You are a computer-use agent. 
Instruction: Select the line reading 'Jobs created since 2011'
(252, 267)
--
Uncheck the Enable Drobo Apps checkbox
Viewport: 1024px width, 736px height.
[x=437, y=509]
--
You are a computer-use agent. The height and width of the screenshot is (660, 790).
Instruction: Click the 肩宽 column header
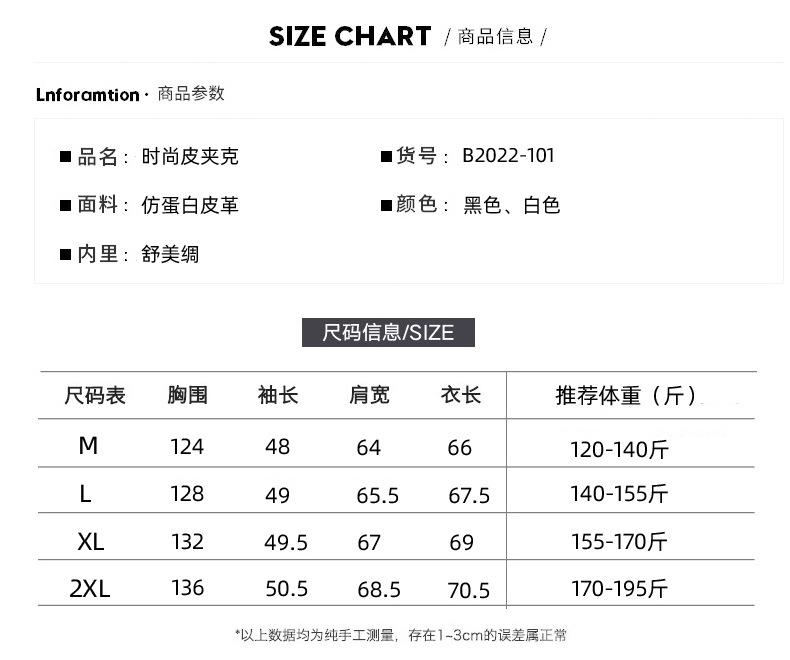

--- Exercise aim ---
From the entries above, return everything from the line containing "You are a computer-use agent. The" down to the line containing "Instruction: Click the 肩宽 column header", both of those lines included, copied character for character.

--- The output ---
You are a computer-use agent. The height and width of the screenshot is (660, 790).
Instruction: Click the 肩宽 column header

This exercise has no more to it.